[Pixel coordinate grounding data]
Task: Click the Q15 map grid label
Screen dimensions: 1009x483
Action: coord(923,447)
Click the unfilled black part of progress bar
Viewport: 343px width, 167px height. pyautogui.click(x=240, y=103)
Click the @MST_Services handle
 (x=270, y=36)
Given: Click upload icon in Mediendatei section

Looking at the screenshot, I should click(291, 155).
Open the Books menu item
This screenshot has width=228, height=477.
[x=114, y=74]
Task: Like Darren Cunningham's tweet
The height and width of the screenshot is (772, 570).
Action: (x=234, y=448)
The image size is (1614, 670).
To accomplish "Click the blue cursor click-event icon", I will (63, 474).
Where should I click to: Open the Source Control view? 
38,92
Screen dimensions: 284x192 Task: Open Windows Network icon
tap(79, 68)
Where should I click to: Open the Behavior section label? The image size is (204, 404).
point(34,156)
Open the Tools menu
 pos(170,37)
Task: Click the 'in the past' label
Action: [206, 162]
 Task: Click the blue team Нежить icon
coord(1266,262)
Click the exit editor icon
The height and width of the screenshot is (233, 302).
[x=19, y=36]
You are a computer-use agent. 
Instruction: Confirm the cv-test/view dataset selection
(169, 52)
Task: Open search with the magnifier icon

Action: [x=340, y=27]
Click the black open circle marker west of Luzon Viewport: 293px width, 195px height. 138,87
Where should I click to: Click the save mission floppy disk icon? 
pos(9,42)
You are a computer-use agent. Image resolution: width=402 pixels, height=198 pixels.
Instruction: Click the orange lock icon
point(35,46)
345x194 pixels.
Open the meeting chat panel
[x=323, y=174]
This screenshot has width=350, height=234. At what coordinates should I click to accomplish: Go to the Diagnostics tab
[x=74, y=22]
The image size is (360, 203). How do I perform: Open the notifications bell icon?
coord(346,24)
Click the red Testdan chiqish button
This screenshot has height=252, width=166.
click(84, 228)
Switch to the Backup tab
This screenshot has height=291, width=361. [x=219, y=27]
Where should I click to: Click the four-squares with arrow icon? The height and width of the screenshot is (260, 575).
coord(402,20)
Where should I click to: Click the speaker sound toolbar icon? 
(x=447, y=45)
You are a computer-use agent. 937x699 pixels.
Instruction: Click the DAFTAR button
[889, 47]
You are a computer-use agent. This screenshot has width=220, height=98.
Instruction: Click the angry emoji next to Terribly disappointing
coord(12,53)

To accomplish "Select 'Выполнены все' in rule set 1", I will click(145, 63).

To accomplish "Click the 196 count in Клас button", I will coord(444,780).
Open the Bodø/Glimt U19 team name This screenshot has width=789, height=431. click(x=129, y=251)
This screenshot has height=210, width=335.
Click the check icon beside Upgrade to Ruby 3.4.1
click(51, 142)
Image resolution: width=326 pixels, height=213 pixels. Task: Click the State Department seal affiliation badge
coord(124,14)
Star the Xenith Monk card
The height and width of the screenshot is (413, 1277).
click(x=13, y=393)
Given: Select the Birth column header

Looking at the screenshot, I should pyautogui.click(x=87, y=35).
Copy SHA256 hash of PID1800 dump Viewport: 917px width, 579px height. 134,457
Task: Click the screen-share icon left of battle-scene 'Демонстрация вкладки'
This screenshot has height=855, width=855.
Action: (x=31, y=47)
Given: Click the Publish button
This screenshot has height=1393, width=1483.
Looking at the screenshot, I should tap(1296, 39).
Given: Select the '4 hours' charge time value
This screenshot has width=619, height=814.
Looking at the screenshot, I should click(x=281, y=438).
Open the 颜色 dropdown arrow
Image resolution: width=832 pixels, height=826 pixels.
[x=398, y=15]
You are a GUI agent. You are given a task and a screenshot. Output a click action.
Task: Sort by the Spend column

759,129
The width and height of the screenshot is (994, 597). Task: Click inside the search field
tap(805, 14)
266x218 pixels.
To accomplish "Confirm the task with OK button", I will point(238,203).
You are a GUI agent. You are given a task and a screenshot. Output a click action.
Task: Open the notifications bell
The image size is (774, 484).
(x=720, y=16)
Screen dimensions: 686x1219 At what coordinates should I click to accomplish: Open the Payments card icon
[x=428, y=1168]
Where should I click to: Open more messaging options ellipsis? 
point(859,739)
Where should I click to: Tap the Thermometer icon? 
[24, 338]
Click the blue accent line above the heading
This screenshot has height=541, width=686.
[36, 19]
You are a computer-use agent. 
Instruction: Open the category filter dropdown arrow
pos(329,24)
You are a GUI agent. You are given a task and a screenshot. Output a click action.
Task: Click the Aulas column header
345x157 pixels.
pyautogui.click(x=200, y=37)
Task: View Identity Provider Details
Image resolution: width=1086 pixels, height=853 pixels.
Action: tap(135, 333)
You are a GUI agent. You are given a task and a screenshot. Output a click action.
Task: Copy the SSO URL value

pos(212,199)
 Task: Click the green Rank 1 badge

**Brief:**
The full set of entries above should be given again exactly.

**Answer box:**
Task: Click the Q15 map grid label
Screen dimensions: 1009x483
Action: coord(923,447)
Click the unfilled black part of progress bar
Viewport: 343px width, 167px height. pyautogui.click(x=240, y=103)
Click the @MST_Services handle
 (x=270, y=36)
Given: Click upload icon in Mediendatei section

Looking at the screenshot, I should click(291, 155).
Open the Books menu item
This screenshot has width=228, height=477.
[x=114, y=74]
Task: Like Darren Cunningham's tweet
The height and width of the screenshot is (772, 570).
Action: (x=234, y=448)
The image size is (1614, 670).
To accomplish "Click the blue cursor click-event icon", I will (63, 474).
Where should I click to: Open the Source Control view? 
38,92
Screen dimensions: 284x192 Task: Open Windows Network icon
tap(79, 68)
Where should I click to: Open the Behavior section label? The image size is (204, 404).
point(34,156)
Open the Tools menu
 pos(170,37)
Task: Click the 'in the past' label
Action: [206, 162]
 Task: Click the blue team Нежить icon
coord(1266,262)
Click the exit editor icon
The height and width of the screenshot is (233, 302).
[x=19, y=36]
You are a computer-use agent. 
Instruction: Confirm the cv-test/view dataset selection
(169, 52)
Task: Open search with the magnifier icon

Action: [x=340, y=27]
Click the black open circle marker west of Luzon Viewport: 293px width, 195px height. 138,87
Where should I click to: Click the save mission floppy disk icon? 
pos(9,42)
You are a computer-use agent. Image resolution: width=402 pixels, height=198 pixels.
Instruction: Click the orange lock icon
point(35,46)
345x194 pixels.
Open the meeting chat panel
[x=323, y=174]
This screenshot has width=350, height=234. At what coordinates should I click to accomplish: Go to the Diagnostics tab
[x=74, y=22]
The image size is (360, 203). How do I perform: Open the notifications bell icon?
coord(346,24)
Click the red Testdan chiqish button
This screenshot has height=252, width=166.
click(84, 228)
Switch to the Backup tab
This screenshot has height=291, width=361. [x=219, y=27]
Where should I click to: Click the four-squares with arrow icon? The height and width of the screenshot is (260, 575).
coord(402,20)
Where should I click to: Click the speaker sound toolbar icon? 
(x=447, y=45)
You are a computer-use agent. 937x699 pixels.
Instruction: Click the DAFTAR button
[889, 47]
You are a computer-use agent. This screenshot has width=220, height=98.
Instruction: Click the angry emoji next to Terribly disappointing
coord(12,53)

To accomplish "Select 'Выполнены все' in rule set 1", I will click(145, 63).

To accomplish "Click the 196 count in Клас button", I will coord(444,780).
Open the Bodø/Glimt U19 team name This screenshot has width=789, height=431. click(x=129, y=251)
This screenshot has height=210, width=335.
Click the check icon beside Upgrade to Ruby 3.4.1
click(51, 142)
Image resolution: width=326 pixels, height=213 pixels. Task: Click the State Department seal affiliation badge
coord(124,14)
Star the Xenith Monk card
The height and width of the screenshot is (413, 1277).
click(x=13, y=393)
Given: Select the Birth column header

Looking at the screenshot, I should pyautogui.click(x=87, y=35).
Copy SHA256 hash of PID1800 dump Viewport: 917px width, 579px height. 134,457
Task: Click the screen-share icon left of battle-scene 'Демонстрация вкладки'
This screenshot has height=855, width=855.
Action: (x=31, y=47)
Given: Click the Publish button
This screenshot has height=1393, width=1483.
Looking at the screenshot, I should tap(1296, 39).
Given: Select the '4 hours' charge time value
This screenshot has width=619, height=814.
Looking at the screenshot, I should click(x=281, y=438).
Open the 颜色 dropdown arrow
Image resolution: width=832 pixels, height=826 pixels.
[x=398, y=15]
You are a GUI agent. You are given a task and a screenshot. Output a click action.
Task: Sort by the Spend column

759,129
The width and height of the screenshot is (994, 597). Task: Click inside the search field
tap(805, 14)
266x218 pixels.
To accomplish "Confirm the task with OK button", I will point(238,203).
You are a GUI agent. You are given a task and a screenshot. Output a click action.
Task: Open the notifications bell
The image size is (774, 484).
(x=720, y=16)
Screen dimensions: 686x1219 At what coordinates should I click to accomplish: Open the Payments card icon
[x=428, y=1168]
Where should I click to: Open more messaging options ellipsis? 
point(859,739)
Where should I click to: Tap the Thermometer icon? 
[24, 338]
Click the blue accent line above the heading
This screenshot has height=541, width=686.
[36, 19]
You are a computer-use agent. 
Instruction: Open the category filter dropdown arrow
pos(329,24)
You are a GUI agent. You are given a task and a screenshot. Output a click action.
Task: Click the Aulas column header
345x157 pixels.
pyautogui.click(x=200, y=37)
Task: View Identity Provider Details
Image resolution: width=1086 pixels, height=853 pixels.
Action: tap(135, 333)
You are a GUI agent. You are given a task and a screenshot. Output a click action.
Task: Copy the SSO URL value

pos(212,199)
 Task: Click the green Rank 1 badge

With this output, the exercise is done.